I recognize this tickle situation – who doesn’t? “And when he came close to the armpit with the comb, the horse could no longer stand it: he turned on his legs, his whole body shuddered and he drew his lips back from his teeth, as far as he could. He acted, for several seconds, exactly as a person does who one tickles so much that he can no longer laugh.”

The mysterious connection between the tickle and the laugh – the pleasant torture of the whole thing – is a strong element in our natural histories, I think. It extends from sex, with its masochistic properties,  to the whole general humor that makes up “being happy” or “being unhappy.”

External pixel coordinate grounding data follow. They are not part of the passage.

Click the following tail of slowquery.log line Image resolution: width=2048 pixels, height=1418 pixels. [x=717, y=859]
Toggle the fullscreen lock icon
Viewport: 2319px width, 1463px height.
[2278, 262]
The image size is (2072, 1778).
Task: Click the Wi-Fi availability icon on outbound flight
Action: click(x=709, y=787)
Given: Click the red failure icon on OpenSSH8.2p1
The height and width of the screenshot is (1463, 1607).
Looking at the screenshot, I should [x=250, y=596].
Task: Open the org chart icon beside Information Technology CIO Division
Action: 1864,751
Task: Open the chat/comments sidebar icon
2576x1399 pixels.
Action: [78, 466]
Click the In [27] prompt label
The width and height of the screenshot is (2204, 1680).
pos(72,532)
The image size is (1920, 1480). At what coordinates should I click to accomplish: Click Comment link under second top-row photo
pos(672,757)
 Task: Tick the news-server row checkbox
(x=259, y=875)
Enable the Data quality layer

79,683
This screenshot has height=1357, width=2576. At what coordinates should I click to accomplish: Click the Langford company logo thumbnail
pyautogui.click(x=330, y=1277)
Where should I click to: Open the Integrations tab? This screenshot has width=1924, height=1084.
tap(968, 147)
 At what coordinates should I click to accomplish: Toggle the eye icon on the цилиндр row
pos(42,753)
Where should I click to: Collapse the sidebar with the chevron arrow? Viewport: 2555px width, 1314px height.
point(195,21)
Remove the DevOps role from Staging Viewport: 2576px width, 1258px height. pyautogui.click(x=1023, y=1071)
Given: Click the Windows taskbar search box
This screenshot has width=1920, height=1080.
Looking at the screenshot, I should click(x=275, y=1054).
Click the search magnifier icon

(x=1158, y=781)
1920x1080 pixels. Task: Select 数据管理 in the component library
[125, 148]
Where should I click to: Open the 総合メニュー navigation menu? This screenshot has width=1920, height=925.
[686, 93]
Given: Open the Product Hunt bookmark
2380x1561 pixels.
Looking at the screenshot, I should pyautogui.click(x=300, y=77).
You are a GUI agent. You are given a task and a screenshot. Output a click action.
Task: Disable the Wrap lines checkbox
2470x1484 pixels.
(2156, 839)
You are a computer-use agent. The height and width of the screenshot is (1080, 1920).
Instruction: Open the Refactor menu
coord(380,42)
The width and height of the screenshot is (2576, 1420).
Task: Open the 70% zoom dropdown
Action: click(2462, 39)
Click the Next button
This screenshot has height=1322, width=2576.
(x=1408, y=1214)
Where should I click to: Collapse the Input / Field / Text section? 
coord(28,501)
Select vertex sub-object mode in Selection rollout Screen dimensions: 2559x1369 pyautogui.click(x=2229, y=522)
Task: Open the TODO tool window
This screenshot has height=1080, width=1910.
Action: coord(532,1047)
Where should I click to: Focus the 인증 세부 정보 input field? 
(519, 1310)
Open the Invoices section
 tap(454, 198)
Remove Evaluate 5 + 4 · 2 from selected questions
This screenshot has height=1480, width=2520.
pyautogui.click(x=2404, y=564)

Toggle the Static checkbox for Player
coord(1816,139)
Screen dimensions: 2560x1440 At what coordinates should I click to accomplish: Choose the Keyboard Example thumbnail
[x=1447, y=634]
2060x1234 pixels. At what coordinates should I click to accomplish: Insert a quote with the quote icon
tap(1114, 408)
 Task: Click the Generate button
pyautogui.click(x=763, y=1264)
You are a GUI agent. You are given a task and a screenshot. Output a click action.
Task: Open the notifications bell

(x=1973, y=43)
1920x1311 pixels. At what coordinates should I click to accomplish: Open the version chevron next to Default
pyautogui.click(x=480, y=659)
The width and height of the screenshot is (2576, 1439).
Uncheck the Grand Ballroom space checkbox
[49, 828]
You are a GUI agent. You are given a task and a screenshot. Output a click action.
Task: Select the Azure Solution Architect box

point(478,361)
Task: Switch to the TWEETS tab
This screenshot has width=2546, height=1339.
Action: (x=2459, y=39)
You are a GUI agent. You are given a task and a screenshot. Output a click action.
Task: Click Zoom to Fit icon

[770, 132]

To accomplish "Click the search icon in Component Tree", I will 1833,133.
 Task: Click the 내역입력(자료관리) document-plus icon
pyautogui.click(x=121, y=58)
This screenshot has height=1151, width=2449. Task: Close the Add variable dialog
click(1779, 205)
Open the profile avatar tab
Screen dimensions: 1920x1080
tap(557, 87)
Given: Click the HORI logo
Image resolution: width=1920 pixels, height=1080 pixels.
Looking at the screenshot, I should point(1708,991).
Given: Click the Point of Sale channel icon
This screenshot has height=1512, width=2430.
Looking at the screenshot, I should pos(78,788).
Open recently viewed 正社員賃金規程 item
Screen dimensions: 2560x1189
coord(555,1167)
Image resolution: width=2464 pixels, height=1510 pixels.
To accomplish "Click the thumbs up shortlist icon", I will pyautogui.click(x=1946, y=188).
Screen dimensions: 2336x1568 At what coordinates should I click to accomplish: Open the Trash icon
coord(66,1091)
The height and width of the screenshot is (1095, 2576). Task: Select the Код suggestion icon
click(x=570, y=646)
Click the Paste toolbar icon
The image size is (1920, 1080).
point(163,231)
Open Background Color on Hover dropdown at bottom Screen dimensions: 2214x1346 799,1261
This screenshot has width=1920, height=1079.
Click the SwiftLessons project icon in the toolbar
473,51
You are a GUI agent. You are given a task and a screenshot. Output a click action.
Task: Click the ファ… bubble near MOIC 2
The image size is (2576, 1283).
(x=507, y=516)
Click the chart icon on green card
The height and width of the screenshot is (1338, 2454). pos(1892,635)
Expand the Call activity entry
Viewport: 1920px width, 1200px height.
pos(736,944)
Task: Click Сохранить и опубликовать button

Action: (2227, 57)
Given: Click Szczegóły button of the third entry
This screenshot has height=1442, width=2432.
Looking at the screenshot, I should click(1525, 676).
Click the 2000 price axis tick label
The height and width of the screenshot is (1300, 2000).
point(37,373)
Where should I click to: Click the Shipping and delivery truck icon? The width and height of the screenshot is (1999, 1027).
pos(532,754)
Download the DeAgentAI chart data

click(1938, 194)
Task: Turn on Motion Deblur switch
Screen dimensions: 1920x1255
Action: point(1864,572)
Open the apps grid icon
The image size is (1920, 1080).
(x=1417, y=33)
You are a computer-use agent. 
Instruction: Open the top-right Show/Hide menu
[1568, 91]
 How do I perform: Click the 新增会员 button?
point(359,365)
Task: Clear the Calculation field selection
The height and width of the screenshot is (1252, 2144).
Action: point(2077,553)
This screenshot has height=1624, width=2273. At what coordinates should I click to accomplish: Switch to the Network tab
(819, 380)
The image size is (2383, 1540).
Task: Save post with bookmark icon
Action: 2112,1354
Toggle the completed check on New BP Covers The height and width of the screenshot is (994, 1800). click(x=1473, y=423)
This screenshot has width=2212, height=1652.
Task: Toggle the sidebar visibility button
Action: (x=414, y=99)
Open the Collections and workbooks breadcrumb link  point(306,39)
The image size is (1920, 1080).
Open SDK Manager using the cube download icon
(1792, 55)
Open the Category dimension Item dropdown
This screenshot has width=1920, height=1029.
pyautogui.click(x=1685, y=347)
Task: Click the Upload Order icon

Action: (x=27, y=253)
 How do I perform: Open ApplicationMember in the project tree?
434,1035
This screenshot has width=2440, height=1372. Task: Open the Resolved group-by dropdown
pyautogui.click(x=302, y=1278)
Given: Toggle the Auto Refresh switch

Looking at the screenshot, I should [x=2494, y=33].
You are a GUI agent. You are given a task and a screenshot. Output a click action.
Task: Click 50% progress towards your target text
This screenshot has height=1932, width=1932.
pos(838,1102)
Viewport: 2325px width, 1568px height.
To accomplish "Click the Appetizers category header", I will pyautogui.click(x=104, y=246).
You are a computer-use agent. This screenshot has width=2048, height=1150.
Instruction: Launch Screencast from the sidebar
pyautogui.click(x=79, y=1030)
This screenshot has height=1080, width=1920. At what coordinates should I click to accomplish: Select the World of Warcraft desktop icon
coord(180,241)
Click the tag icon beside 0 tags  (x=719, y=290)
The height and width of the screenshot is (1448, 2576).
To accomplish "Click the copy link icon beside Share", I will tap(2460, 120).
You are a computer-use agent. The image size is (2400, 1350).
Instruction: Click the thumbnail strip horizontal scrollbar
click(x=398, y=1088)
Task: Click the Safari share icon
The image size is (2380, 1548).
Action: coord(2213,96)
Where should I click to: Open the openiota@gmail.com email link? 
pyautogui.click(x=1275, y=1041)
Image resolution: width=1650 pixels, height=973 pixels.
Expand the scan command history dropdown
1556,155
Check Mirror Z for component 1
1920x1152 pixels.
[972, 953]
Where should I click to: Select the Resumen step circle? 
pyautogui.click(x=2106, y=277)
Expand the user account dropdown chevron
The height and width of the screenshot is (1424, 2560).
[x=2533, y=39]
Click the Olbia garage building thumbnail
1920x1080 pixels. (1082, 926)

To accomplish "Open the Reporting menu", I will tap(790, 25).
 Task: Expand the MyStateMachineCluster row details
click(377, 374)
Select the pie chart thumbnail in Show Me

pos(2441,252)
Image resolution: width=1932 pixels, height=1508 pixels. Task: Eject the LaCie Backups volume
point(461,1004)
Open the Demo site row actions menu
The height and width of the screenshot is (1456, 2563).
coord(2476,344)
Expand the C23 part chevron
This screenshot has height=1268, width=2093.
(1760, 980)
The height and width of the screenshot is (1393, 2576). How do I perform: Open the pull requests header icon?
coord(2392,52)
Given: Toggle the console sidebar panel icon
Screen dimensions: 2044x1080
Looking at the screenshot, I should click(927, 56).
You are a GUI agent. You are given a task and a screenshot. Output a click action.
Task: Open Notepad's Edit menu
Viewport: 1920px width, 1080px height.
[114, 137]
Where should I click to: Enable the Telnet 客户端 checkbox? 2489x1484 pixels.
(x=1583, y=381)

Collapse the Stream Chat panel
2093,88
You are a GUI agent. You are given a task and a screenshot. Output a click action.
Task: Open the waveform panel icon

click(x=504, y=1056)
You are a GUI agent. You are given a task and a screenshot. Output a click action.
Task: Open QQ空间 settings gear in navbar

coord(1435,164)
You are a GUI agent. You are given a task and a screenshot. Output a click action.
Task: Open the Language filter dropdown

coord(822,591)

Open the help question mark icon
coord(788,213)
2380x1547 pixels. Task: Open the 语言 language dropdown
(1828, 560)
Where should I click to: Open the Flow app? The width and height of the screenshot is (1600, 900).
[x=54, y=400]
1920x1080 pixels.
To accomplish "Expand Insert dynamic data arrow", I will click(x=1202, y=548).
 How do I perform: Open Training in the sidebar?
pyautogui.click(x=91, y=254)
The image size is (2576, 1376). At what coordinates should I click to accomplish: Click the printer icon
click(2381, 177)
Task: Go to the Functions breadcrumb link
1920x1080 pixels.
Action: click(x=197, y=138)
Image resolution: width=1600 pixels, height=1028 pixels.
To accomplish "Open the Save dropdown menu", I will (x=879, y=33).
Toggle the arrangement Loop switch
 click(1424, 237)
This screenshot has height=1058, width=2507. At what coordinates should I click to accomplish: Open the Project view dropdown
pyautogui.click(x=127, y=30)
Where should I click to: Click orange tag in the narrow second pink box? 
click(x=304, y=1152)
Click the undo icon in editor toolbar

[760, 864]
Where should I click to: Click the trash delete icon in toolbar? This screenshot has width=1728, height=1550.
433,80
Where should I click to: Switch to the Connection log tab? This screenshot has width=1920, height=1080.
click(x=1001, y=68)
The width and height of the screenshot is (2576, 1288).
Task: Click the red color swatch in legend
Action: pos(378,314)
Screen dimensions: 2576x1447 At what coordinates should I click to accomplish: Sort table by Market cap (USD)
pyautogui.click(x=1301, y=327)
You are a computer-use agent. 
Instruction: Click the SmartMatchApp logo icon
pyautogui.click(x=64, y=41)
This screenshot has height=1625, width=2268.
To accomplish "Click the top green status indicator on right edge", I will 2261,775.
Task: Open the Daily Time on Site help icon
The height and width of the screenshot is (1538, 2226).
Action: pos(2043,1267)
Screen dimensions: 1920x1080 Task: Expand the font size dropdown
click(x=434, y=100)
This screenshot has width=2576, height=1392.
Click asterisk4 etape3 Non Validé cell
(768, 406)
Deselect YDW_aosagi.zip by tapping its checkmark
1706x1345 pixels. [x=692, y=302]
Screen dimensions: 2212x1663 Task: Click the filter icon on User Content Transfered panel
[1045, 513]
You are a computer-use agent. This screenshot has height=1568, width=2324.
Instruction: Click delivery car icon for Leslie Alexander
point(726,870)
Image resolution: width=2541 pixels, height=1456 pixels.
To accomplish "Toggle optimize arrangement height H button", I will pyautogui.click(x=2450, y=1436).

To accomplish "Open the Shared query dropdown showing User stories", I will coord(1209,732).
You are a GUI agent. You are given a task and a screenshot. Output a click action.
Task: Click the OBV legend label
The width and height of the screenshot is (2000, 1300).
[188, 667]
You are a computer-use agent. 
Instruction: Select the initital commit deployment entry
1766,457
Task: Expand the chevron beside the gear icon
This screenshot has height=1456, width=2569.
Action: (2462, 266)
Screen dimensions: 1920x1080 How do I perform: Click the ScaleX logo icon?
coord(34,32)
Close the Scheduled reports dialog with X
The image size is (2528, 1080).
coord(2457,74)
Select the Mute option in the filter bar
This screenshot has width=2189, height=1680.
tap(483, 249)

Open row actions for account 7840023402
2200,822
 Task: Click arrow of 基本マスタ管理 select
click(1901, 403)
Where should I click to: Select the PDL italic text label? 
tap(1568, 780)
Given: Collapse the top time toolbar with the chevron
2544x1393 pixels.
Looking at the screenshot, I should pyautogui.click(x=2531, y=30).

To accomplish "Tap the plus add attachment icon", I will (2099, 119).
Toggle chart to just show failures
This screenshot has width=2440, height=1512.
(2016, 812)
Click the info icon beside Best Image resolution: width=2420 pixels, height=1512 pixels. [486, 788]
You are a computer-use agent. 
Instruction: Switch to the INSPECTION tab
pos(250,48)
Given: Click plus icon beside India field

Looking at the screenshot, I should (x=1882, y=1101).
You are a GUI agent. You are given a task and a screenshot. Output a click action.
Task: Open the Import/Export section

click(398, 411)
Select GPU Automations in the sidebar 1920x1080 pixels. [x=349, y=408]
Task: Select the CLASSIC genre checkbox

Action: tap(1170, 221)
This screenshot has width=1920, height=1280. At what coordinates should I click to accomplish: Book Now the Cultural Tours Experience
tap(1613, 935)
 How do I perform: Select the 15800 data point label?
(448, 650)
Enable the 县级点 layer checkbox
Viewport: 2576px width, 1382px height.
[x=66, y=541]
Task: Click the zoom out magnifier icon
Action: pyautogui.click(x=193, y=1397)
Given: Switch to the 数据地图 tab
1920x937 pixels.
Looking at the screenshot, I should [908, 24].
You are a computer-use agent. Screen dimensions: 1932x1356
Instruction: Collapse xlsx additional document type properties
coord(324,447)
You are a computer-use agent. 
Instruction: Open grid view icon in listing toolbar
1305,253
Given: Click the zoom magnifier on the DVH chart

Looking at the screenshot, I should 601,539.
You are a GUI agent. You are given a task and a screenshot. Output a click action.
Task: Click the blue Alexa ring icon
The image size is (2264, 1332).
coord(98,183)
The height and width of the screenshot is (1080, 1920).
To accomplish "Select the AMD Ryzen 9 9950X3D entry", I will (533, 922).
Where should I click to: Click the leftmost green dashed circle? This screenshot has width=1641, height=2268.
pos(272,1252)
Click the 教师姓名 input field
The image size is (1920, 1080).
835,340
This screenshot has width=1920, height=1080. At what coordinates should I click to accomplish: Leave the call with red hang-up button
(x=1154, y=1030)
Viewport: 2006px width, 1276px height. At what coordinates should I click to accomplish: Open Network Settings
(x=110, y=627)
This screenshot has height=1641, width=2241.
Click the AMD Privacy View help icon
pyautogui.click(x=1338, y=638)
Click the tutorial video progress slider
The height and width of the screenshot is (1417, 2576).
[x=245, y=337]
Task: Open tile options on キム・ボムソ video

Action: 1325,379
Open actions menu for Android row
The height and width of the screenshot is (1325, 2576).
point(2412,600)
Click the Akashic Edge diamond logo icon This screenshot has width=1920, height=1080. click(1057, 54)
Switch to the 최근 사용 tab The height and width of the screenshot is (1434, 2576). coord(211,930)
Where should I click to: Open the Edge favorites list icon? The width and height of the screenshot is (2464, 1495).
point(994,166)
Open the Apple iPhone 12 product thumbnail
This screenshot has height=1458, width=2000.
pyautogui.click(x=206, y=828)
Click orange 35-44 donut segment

p.s. Musil, according to Corino, was a school friend of the psychologist Oskar Pfungst, best known for his work on “clever Hans”, a horse who could supposedly add numbers and distinguish colors. Pfungst showed that Hans were really just responding to unconscious signs made by his owner – which, in my opinion, is much more impressive than adding up 2 plus 2, although it leads only to Houyhnhnm sociability instead of accounting.

Friday, December 18, 2020

A few kind words about pretension


Is there anything to be said for pretension?

Simon During’s thumbnail review of Lisa Robertson’s Baudelaire Fractal used the word pretentious, and then semi-takes it back: “Because it’s not only pretentious, it’s jaunty too which undercuts the abstract flim flam.” (see on Facebook)

There is nothing more damning, in money culture, than pretension. Just as there was nothing more damning, in the culture of the nobility, than the Pretender – claiming an inherited office to which one has no bloodtie. Pretend comes from the Latin world for stretch – to stretch before, to hold something out. “Stretching”, here, is cutely caught up in an Americanism – the stretcher. To tell a stretcher is to exaggerate, or even lie. It is a word I associate with Mark Twain – there’s a sort of unconscious etymological narrative in Huckleberry Finn that makes the stretcher a fundamental part of the tale, which includes a Pretender – a false claimant to the French throne. A flim flam man.

When examining the semantics of the truth in ordinary language, few philosophers pause to consider stretching. As any child knows, though, you can take a realistic representation – a picture, say – and stretch it to make it funnier. When I was a kid, we would get silly putty, which came in a little plastic egg, and stretch it out over a comic book picture. Then we would peel it off and the picture would be imprinted on the putty. And then you’d have some fun stretching it.

Now here’s a toy for you mimesis freaks out there.

Pretension and stretching are bound at the hip. Jesus, in a Wittgensteinian mood, once asked: Which of you by taking thought can add one cubit unto his stature? The answer, in nature, is nobody – but social stature is a different matter all together. We frantically devise measures for that – from who has the longest yacht to who has the most publications. Within these systems, there develops quite a horror of stretching, which messes up ranking. And without ranking in neo-liberal culture, what do we have?

Yet if we are ever to get anywhere as aesthetic beings – and no matter how the money culture tries, it can’t reduce the aesthetic completely to the price system – we have to have some stretch in us. We have to pretend. We have to have pretensions. The critic, who also has to have pretentions, feeds on cutting down the pretensions of others – and in fact the critic represents our general tendency, in our small circles, to whack away at those who get too big for themselves, who stretch – but too much whacking and the field is bare. I immediately grow suspicious when I hear something described as pretentious, since I know of the innumerable things that are not pretentious that clutter our sensoriums day and night (I’m leaving, as a tip to the pretenders, here, the “s” on sensoriums – I’m def not writing sensoria!). And I know that there is an army out there waiting to pounce on poetry and art and leave a big dump on it – their grumus merdae. So I grow wary around that “pretentious” word.

Those who never stretch will shrink in the end, is my feeling.  Crying: I’m melting! I’m melting!